Python implementation for encoding (usually sequential) integer IDs.
A bit-shuffling approach is used to avoid generating consecutive, predictable values. However, the algorithm is deterministic and will guarantee that no collisions will occur.
The encoding alphabet is fully customizable and may contain any number of characters. By default, digits and lower-case letters are used, with some characters removed to avoid confusion between characters like o, O and 0. The default alphabet is shuffled and has a prime number of characters to further improve the results of the algorithm.
The block size specifies how many bits will be shuffled. The lower BLOCK_SIZE
bits are reversed. Any bits higher than BLOCK_SIZE
will remain as is.
BLOCK_SIZE
of 0 will leave all bits unaffected and the algorithm will simply
be converting your integer to a different base.
The intended use is that incrementing, consecutive integers will be used as keys to generate the encoded IDs. For example, to create a new short URL (à la bit.ly), the unique integer ID assigned by a database could be used to generate the last portion of the URL by using this module. Or a simple counter may be used. As long as the same integer is not used twice, the same encoded value will not be generated twice.
The module supports both encoding and decoding of values. The min_length
parameter allows you to pad the encoded value if you want it to be a specific
length.
Sample Usage:
>>> import idencoder
>>> x = idencoder.encode(12)
>>> print(x)
LhKA
>>> key = idencoder.decode(x)
>>> print(key)
12
Use the functions in the top-level of the module to use the default encoder.

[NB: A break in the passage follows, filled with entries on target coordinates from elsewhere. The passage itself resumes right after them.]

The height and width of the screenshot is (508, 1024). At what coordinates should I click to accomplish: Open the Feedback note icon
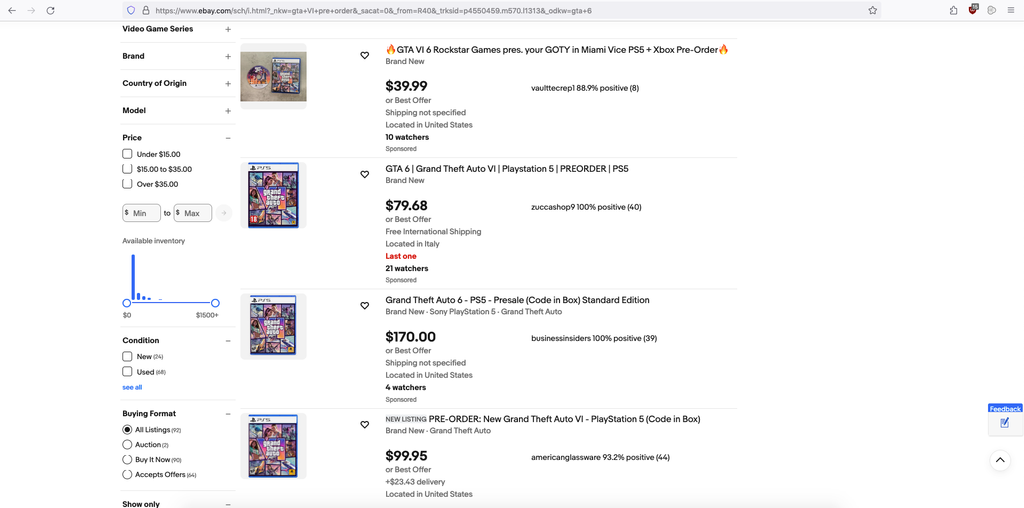click(x=1005, y=423)
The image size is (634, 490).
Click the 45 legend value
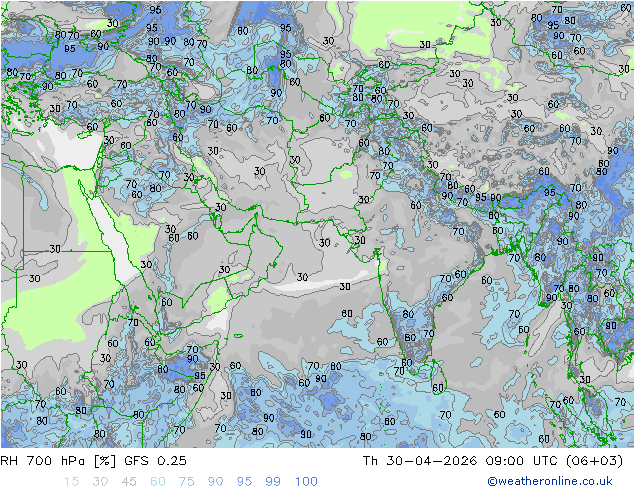pyautogui.click(x=129, y=482)
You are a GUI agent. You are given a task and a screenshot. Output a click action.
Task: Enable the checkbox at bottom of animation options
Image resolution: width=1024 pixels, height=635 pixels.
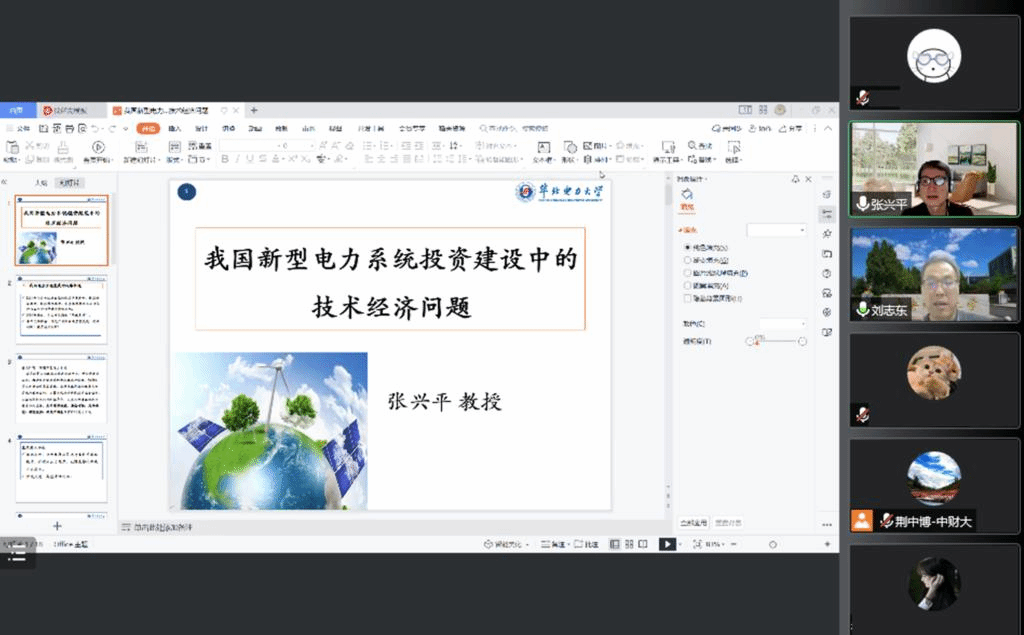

Otherwise, you may create your own IdEncoder
object and use its encode()
and decode()
methods.
If you use this library as part of a production system, you must generate your own unique alphabet(s). One alphabet per encoded entity type is recommended. Best practice is to configure the alphabet(s) as environment variables (like you do with credentials, right? ;-)) or to use random alphabets that are re-randomized each time your application is initialized. The latter approach will result in different encoded values for the same ID each time your application is initialized, but this may be acceptable.
For convenience, the library includes a random_alphabet()
function that you
can use to easily generate these unique alphabets. One easy way is to use the
-r
flag from the command line:
$ python idencoder.py -r
Random alphabet: 6nkqyxc4eabmvswfz8d9j5rhp27gt3u
And you can, of course, generate random alphabets programmatically:
>>> import idencoder
>>> alpha = idencoder.random_alphabet()
>>> print(alpha)
'c39htkrg5e7mvfn2uwap8sbj6zqdxy4'
Original Author: Michael Fogleman
License: MIT
URL: https://github.com/brnt/idencoder
2014-05-09 Eric Wald (@eswald)
- condensed duplicate bit-scrambling logic
- switched to a native padding function
- removed recursion and extra division
- removed exponentiation and enumeration
- removed excess convenience functions
2014-01-13 Brent Thomson (@brnt)
- added
random_alphabet()
function - replaced
main()
method with a useful one
2013-10-11 Brent Thomson (@brnt)
- minor bug fixes
- minor code cleanup
- renamed some functions to better reflect functionality
- updated documentation to reflect function name changes and to better reflect the true nature of the module (it encodes serial integers, not URLs)